I guess what advice I’d have to give is this: look at how your character approaches sex and go from there. Put yourself in her shoes. How do you think she’d react? How would she talk about sex to her best friend? Would she spill it all, or would she be more secretive? Is she a lights-on or a lights-off person?
Make certain to involve all the senses. I find it amazing how many aspiring writers overlook smell, taste, and hearing in favor of sight and touch. How does the hero smell? Like forest leaves? Old Spice? Sticky lemonade because he spilled his drink on his shirt and didn’t bother to change? If you kiss him, how do his lips taste? Does he smoke? The taste of ash will be there…did he just eat chocolate? And what are the background noises? Is the fan going? Are there birds chirping outside the window? Can you hear the quiet rise and fall of the old basset hound’s breathing while he sleeps by the end of the bed? Everything you write in a sex scene should go into creating the mood.
6. Has using the India Ink pseudonym helped the sales of the Bath & Body series? Do you hope that you can someday have a cover that says “Yasmine Galenorn writing as India Ink”?
I have no idea whether it’s had any impact on sales. In my opinion it can’t help because most of my readers seem to read just about everything I write, as far as the fiction. I didn’t want to use a pen name but since both the Chintz ‘n China series and the Bath and Body series are in the same imprint, the marketing department insisted. I agreed on the stipulation that I choose the pen name and that I can splash it all over my site and inside the books, that I’m actually the one writing the series. So you’ll find my name inside on the acknowledgements. I would never write a book if I couldn’t put my real name somewhere in it/on it. Call it ego if you like, but I am proud of all of my work and hate the thought of ‘hiding.’
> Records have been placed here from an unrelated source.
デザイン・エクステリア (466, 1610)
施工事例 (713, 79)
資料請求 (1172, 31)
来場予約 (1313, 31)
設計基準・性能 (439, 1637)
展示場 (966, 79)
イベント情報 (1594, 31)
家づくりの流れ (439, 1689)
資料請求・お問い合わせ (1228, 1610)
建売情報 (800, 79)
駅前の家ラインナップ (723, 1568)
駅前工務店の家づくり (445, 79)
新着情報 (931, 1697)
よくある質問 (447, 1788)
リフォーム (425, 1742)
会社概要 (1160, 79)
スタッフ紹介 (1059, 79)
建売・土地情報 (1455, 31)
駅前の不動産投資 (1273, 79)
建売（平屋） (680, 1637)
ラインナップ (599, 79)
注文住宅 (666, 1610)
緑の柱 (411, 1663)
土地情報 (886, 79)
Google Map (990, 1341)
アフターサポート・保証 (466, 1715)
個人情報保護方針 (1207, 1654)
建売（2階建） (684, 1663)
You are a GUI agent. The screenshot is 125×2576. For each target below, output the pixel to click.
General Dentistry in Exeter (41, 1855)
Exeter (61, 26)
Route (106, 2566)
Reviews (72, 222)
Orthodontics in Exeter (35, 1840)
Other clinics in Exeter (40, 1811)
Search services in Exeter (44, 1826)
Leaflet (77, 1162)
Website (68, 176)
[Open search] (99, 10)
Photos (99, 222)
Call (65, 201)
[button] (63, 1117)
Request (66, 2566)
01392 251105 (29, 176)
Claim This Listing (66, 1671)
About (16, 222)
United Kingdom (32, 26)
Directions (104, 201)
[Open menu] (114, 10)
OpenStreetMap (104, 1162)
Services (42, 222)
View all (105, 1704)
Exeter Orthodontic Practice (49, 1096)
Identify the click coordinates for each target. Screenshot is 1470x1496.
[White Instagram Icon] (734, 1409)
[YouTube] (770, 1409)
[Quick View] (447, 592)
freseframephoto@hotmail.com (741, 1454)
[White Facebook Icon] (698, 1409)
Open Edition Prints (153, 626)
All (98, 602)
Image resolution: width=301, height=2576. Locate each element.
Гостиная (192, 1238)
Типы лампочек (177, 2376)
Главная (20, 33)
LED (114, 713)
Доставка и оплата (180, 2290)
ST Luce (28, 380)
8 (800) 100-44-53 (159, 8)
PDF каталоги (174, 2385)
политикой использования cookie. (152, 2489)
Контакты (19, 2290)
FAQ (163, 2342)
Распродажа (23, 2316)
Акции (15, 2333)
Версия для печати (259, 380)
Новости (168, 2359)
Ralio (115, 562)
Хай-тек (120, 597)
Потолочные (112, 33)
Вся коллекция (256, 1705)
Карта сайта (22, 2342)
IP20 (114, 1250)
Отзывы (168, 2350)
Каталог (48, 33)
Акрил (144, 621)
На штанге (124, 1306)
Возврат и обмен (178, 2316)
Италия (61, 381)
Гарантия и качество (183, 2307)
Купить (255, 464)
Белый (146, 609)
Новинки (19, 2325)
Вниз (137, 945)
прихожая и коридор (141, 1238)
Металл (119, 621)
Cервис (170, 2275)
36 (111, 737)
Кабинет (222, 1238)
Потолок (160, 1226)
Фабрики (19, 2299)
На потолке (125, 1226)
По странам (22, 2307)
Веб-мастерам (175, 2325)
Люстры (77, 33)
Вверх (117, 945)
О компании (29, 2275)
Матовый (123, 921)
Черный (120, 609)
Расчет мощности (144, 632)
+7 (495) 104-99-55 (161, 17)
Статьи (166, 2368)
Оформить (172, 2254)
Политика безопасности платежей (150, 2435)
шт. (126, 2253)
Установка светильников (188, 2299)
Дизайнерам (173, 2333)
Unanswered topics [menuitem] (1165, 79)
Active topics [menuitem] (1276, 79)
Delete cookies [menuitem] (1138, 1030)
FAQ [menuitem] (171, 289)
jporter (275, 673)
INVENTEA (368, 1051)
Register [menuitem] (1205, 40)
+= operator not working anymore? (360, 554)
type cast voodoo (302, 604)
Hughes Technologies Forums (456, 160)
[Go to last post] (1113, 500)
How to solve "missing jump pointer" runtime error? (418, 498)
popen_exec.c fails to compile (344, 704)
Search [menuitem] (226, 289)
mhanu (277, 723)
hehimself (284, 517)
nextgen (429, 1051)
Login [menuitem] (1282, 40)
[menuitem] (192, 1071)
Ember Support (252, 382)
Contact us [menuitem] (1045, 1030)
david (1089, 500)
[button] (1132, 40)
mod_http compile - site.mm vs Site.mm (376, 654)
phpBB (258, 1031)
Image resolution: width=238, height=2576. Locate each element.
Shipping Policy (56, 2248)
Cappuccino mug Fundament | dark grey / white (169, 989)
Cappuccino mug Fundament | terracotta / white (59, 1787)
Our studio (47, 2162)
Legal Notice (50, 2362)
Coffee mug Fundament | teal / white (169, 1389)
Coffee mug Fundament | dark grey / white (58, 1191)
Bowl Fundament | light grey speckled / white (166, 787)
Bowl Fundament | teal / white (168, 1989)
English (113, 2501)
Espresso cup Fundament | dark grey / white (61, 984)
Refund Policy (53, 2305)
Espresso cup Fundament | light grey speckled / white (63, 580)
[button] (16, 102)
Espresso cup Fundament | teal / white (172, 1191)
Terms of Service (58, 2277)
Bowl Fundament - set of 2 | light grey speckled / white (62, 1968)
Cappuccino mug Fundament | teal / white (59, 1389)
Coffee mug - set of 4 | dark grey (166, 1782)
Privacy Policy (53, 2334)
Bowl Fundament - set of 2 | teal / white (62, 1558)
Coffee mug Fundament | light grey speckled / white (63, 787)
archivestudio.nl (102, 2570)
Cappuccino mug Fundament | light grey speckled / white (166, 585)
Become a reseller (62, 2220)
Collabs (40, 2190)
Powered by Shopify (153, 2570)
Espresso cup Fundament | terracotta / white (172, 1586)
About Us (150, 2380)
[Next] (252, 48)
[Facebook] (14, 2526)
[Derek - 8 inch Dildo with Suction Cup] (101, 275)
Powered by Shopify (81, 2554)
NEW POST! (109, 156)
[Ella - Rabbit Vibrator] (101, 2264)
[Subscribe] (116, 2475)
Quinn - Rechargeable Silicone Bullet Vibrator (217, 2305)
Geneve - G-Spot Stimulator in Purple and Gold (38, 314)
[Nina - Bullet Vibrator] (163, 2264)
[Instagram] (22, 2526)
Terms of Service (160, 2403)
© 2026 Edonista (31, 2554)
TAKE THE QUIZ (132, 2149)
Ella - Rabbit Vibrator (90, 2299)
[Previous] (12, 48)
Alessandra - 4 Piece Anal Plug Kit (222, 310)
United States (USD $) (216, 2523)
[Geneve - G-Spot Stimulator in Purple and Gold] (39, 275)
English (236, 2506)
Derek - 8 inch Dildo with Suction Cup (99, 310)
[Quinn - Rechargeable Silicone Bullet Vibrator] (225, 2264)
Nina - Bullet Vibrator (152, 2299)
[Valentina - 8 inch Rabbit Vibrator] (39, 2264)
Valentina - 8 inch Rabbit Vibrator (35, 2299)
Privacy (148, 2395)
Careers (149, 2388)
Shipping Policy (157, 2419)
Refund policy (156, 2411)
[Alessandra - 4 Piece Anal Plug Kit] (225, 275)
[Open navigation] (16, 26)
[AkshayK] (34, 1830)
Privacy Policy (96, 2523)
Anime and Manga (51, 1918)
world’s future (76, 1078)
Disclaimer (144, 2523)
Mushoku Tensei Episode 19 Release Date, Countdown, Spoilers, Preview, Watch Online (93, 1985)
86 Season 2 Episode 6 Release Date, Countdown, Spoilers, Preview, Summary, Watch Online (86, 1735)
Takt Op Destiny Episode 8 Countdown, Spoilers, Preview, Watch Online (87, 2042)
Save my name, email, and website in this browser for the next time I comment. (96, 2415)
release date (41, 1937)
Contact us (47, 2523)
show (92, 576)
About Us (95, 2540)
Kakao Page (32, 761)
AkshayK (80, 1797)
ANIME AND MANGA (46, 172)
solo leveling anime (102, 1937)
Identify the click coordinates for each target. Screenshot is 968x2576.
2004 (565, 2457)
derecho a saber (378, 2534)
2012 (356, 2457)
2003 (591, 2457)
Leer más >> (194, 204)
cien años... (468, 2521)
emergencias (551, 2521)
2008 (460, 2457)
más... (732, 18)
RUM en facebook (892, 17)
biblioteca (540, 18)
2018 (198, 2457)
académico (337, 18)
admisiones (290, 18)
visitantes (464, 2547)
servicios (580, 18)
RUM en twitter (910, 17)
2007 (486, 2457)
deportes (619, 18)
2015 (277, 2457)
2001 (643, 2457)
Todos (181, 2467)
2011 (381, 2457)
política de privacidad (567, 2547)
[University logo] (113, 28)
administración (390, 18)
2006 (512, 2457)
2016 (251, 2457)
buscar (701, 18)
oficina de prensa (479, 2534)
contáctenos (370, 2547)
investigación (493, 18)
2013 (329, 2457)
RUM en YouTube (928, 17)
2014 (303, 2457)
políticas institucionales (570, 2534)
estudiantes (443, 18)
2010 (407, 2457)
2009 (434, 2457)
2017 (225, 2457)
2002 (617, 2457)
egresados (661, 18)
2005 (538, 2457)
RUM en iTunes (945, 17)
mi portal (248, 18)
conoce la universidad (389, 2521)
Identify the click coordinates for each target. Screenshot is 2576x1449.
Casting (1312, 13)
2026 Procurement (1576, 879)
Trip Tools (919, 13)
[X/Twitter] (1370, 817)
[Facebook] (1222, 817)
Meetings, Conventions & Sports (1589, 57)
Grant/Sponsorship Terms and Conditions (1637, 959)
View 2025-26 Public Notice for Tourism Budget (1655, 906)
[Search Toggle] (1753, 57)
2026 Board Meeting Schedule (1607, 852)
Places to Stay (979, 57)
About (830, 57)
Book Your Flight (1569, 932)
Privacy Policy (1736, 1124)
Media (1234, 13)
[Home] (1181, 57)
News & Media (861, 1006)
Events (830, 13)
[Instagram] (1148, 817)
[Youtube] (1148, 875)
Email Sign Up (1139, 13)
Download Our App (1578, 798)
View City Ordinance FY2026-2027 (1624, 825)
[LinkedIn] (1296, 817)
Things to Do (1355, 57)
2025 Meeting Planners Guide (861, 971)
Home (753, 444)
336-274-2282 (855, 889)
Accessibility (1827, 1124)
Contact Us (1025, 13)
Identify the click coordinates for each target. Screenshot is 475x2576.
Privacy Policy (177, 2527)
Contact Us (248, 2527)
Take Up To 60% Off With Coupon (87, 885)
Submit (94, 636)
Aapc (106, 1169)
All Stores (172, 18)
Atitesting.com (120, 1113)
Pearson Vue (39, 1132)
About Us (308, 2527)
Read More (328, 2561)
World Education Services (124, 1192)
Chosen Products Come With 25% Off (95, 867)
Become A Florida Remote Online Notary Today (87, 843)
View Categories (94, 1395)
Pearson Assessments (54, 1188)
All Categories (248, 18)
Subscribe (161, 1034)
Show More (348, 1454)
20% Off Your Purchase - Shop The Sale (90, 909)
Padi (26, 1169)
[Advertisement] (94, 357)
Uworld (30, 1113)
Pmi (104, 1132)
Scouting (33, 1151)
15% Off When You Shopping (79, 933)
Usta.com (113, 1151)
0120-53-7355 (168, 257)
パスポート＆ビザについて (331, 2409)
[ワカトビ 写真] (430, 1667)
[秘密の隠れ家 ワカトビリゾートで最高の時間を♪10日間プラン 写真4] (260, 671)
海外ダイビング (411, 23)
And yes, I would prefer that all my books have my real name on them—so yes, I would like to see them reprinted someday with “Yasmine Galenorn writing as India Ink” on the covers.
7. If you could write just one book a year, do you think that book will be better than one you write with 6 month deadline?
No, I have the natural ability to write prolifically. I would be bored to tears with just one book a year. I would, however, LOVE to have a six months deadline! I wrote three books last year and that was pushing it. I’m on almost the same schedule this year. But my writing is getting tighter with each book, so I’m not worried that my quality suffers—I just want more time in my life for other things.